Avanspettacolo è quando fai entrambe le cose calandoti le brache.
(Daniele Luttazzi)
Parodia è quando prendi in giro chi è più intelligente di te.
Avanspettacolo è quando fai entrambe le cose calandoti le brache.
(Daniele Luttazzi)
L'odio che provo per Giorgio
Panariello non ha precedenti, in me. Può essere che ciò mi
classifichi come essere moralmente riprovevole (metto cioè i campo
la massima intolleranza per un comico tralasciando soggetti
maggiormente meritevoli – guerrafondai, politici, capitani
coraggiosi, furbetti del quartierino, demagoghi, faccendieri , preti
pedofili, banchieri e chi più ne ha più ne metta, l'elenco è
lungo).
Sta di fatto che vedere la sua faccia
sui manifesti affissi ovunque a promuovere il suo prossimo spettacolo
– e senza inserire nel computo l'onnipresenza televisiva di portata
berlusconiana, dovuta a quella merda di spot per la telefonia
-, ha di colpo rinnovato in me tutto il disgusto per questo
personaggio (perché tale è, Panariello) e per lo straordinario
successo che da anni gli viene stagionalmente tributato.
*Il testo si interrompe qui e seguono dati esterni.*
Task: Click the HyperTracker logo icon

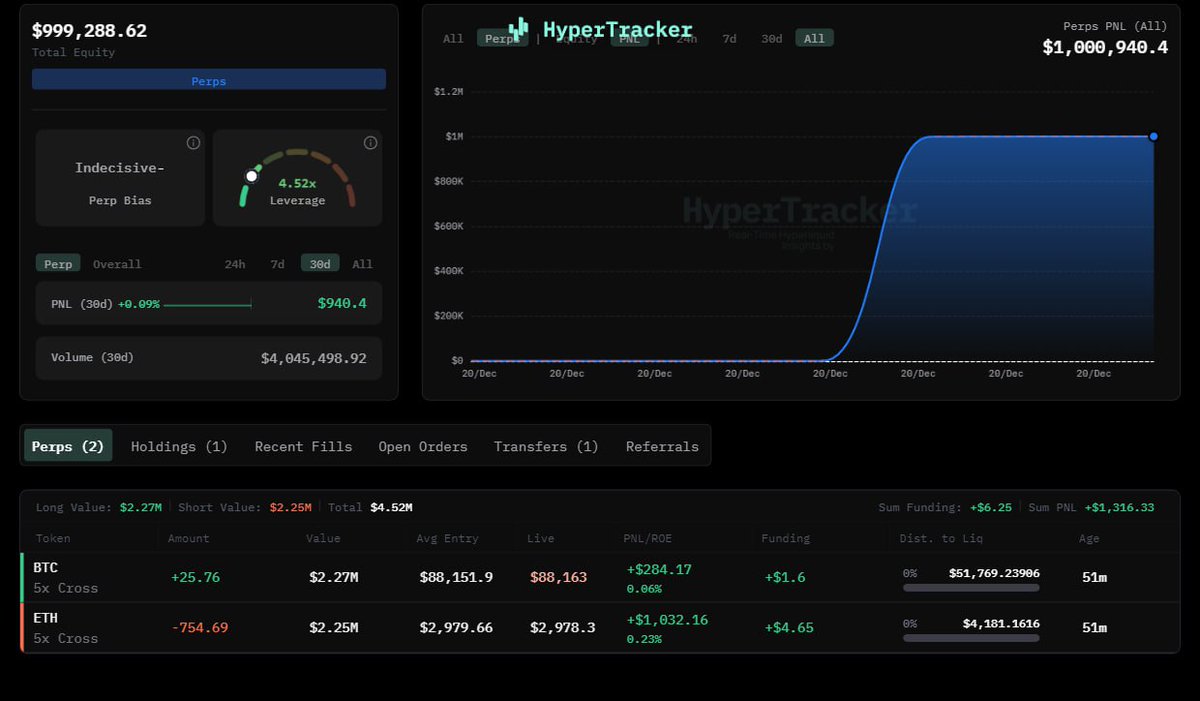Action: 518,29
Mi irrita perché vedo in lui, nel
suo volto, nelle sue espressioni, quell'Italia che ne ride
stupidamente divertita (cosa aspettano a consegnarci l'autore della
battuta questo Fabri mi sfibra?). Un'Italia con la quale non
mi sento fratello, in sintonia, sempre più ottusamente lanciata in
direzione del modello conformistico corrente.
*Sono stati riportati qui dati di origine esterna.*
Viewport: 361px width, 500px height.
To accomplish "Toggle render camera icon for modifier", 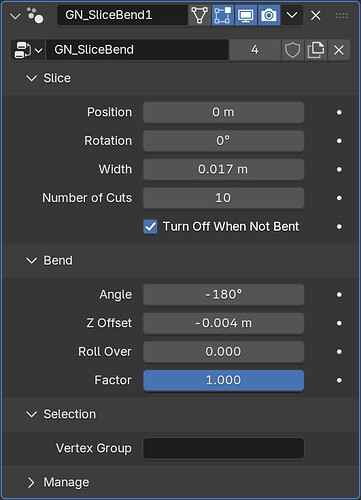I will [269, 15].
L'umorismo di Giorgio Panariello è
un umorismo paraculo, privo di qualsivoglia giudizio critico, piglio,
reattività. È il simpaticone del bar assurto a star, ad
indiscussa celebrità nazional-popolare (caratterizzazioni tute
presenti in Bagnomaria, lo spaventoso film del '99 che il nostro ebbe
persino la sfrontatezza di dirigere), sorta di Tognella del
Centro-Italia. Nel migliore dei casi, la battuta, o la parvenza di
questa, si riduce ad un accenno, ad un sottinteso (considerato poi il
suo pubblico, frainteso), soffocato sul nascere dalla risata
isterica indotta dall'aver pure pagato per un simile, triste
spettacolo. Gli spots realizzati per Wind (che Dio la
stramaledica) rappresentano i contesti dove meglio viene esercitata
la sua arte da avanspettacolo, di questo comico ritenuto
indispensabile, dove si palesa tutta l'invidia che non può non
caratterizzare intimamente ogni commediante non schierato (il Giorgio
nazionale avrebbe ucciso per essere Jack Sparrow).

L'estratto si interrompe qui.